Geometric Mean Formula
Before beginning with the geometric mean formula, let us recall what is the geometric mean. The geometric mean is the central tendency of a set of numbers calculated using the product of their values. It can be defined as the n^{th} root of the product of n numbers. The geometric mean is also known as geometric average. Let us learn the geometric mean formula with a few solved examples.
Formula to Find Geometric Mean
Suppose we have n observation values: \(x_1, x_2, ..., x_n\). Geometric mean formula can be calculated as,
\[\text{Geometric Mean} = \sqrt[n]{x_1 x_2 ... x_n}\]
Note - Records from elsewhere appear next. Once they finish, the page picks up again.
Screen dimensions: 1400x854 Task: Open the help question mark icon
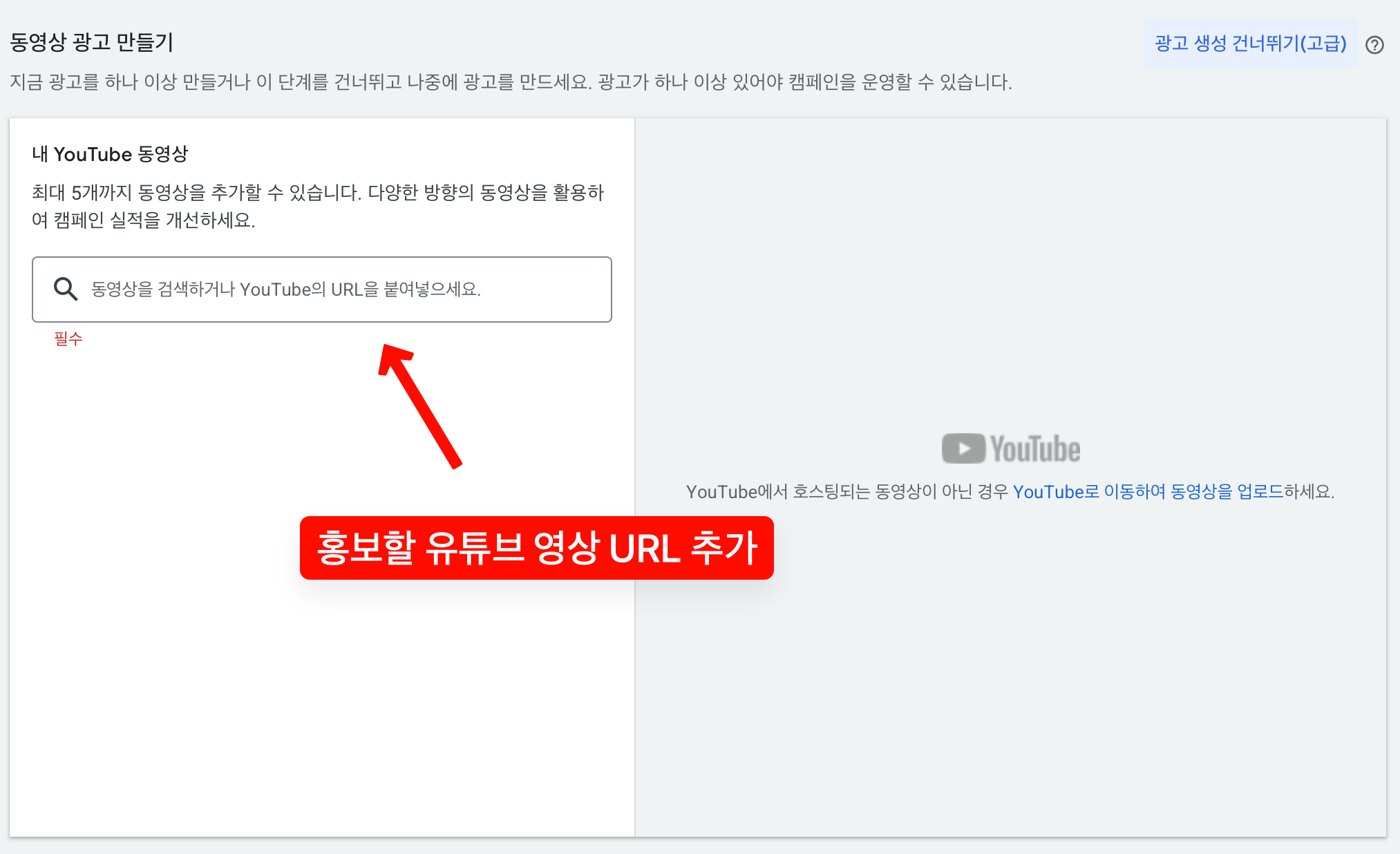1374,45
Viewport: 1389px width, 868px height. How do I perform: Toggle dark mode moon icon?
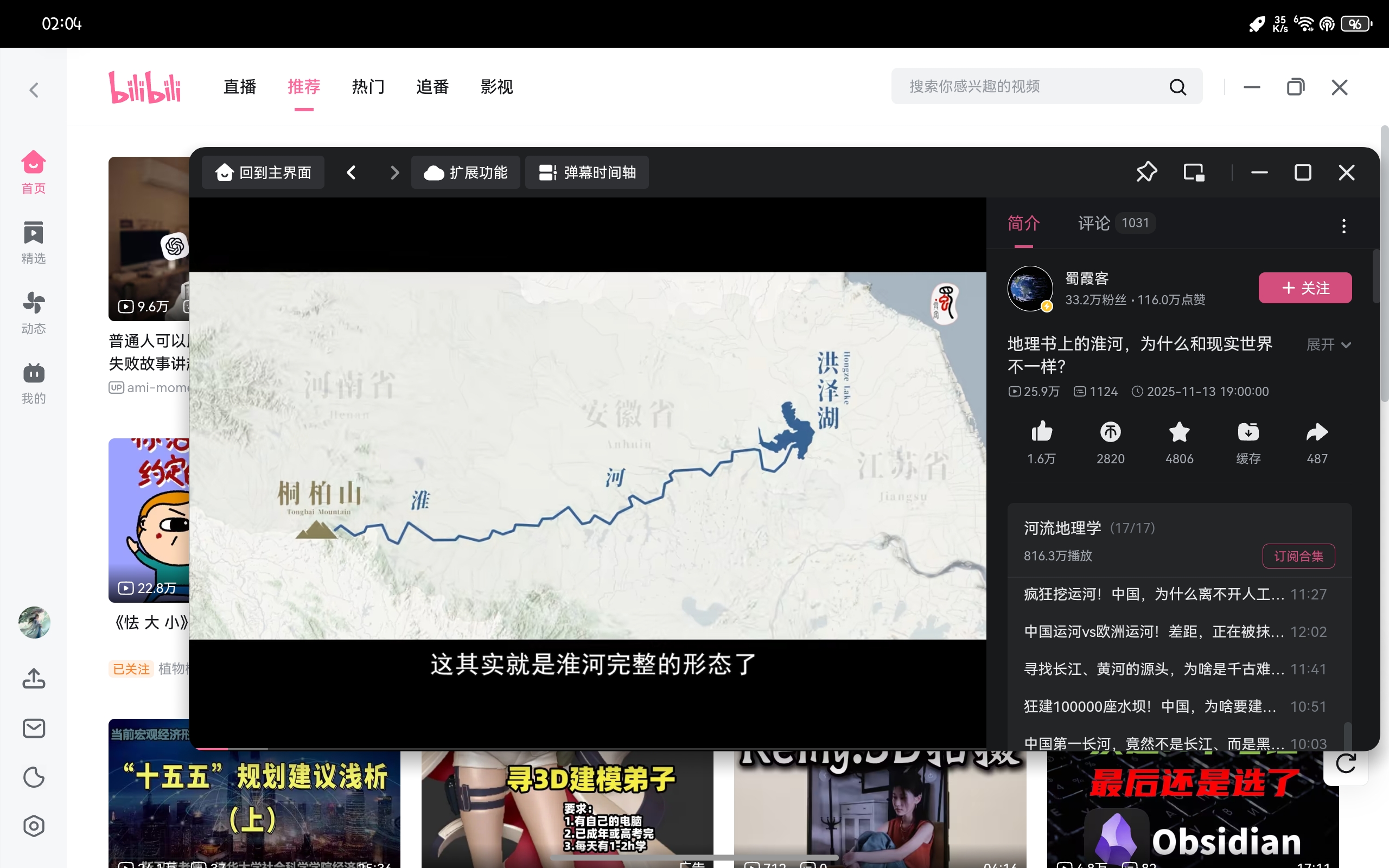(x=34, y=777)
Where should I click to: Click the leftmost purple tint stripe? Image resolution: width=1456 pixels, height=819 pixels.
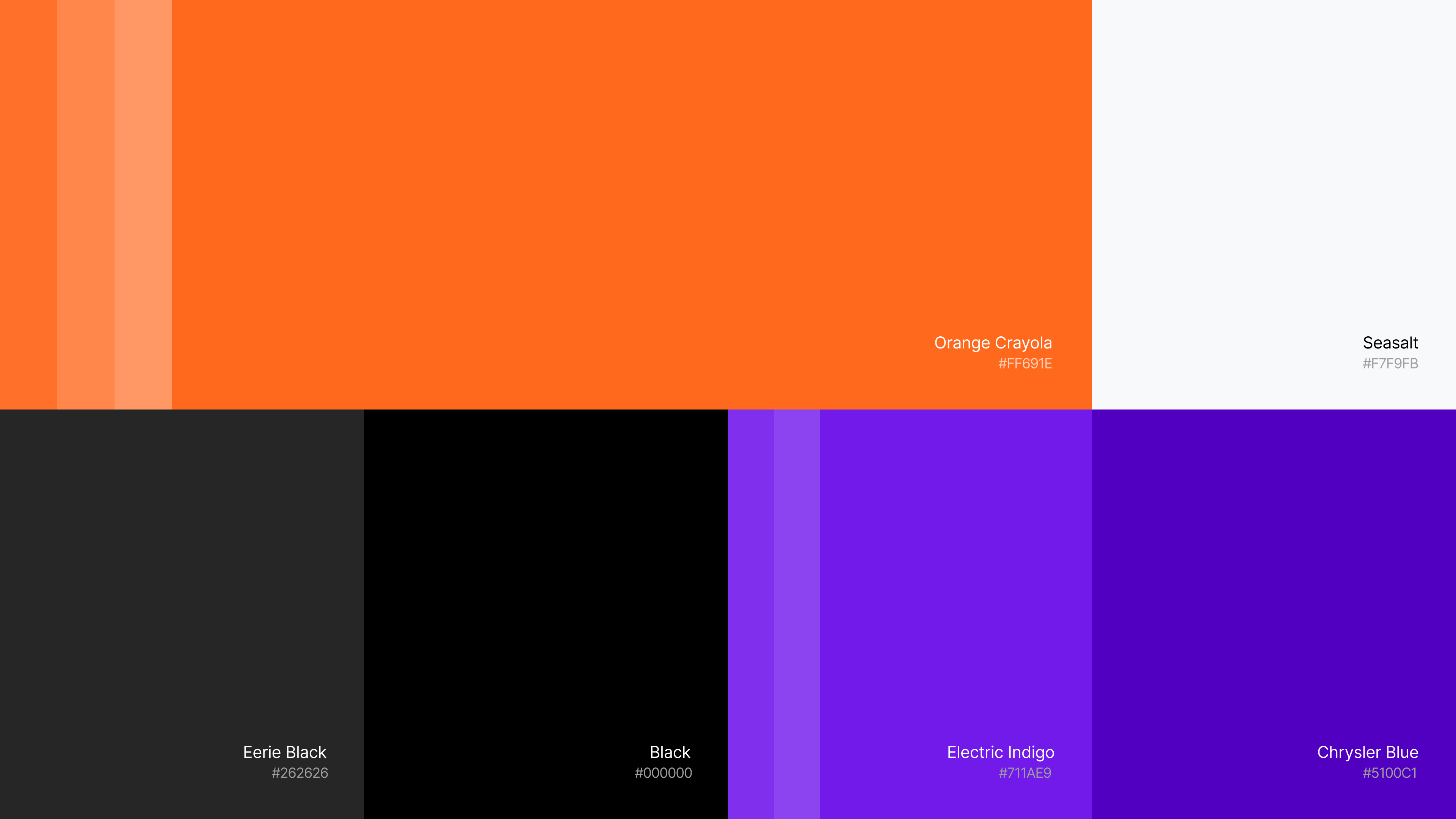(751, 614)
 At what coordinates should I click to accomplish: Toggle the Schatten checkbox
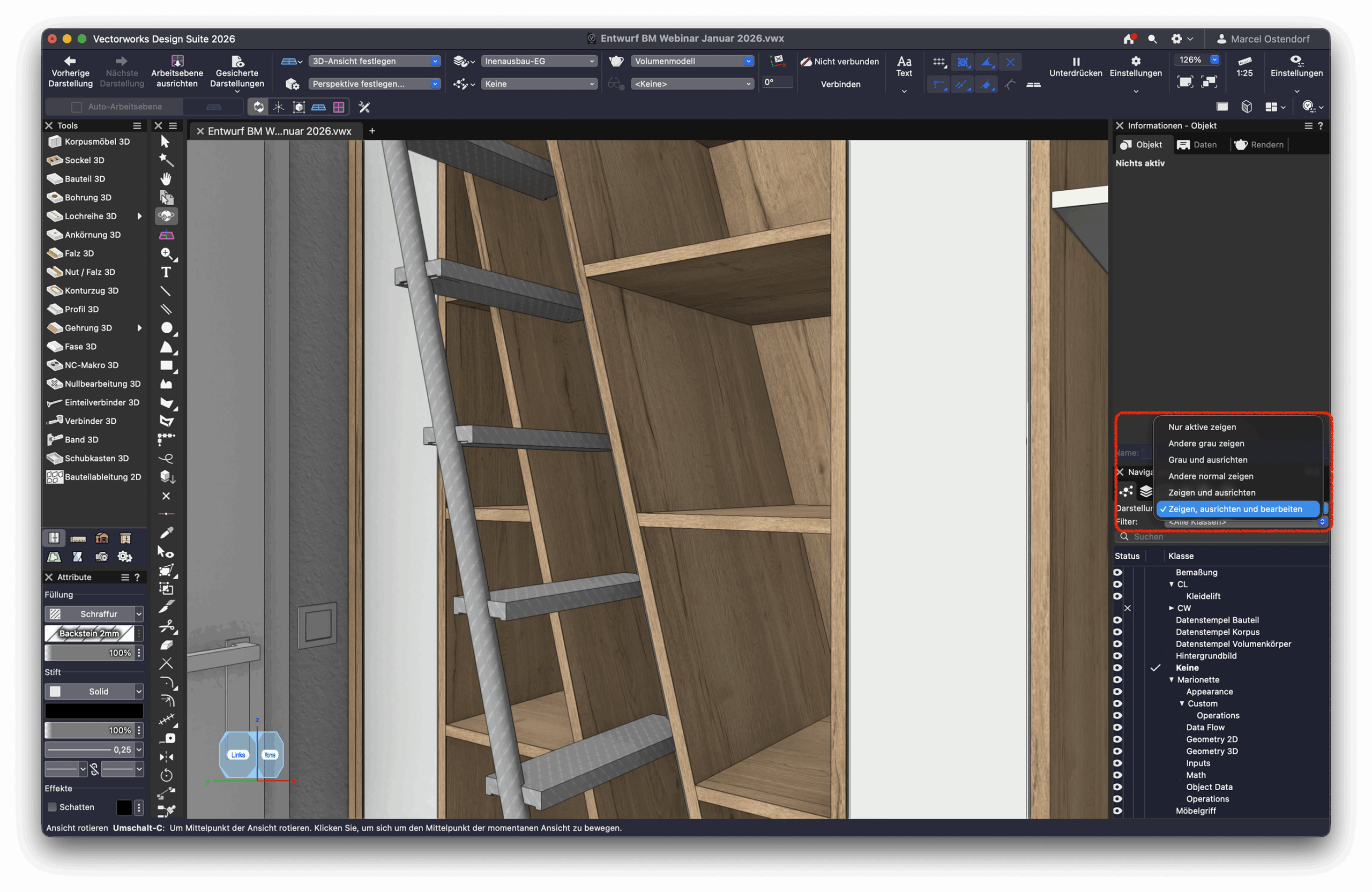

Solved Examples Using Geometric Mean Formula

Example 1:
Find the geometric average of 2, 4, and 8?
Solution:
The number of observations, n = 3
Using the geometric mean formula,
\(\begin{align}\text{Geometric Mean} &= \sqrt[3]{2 \times 4 \times 8}\\&=\sqrt[3]{64}\\&=4\end{align}\)
Answer: Geometric mean of given observations = 4.

Example 2:
Find the sum of geometric mean and the arithmetic mean of 9 and 4.
Solution:
Using the geometric mean formula,
\(\begin{align}\text{Geometric Mean} &= \sqrt{9 \times 4}\\&=\sqrt{36}\\&=6\end{align}\)
Using the arithmetic mean formula,
\(\begin{align}\text{Arithmetic Mean} &= \frac{9 + 4}{2}\\&=\frac{13}{2}\\&=6.5\end{align}\)
Geometric Mean + Arithmetic Mean = 6 + 6.5 = 12.5Answer: Sum of geometric mean and the arithmetic mean of 9 and 4 = 12.5.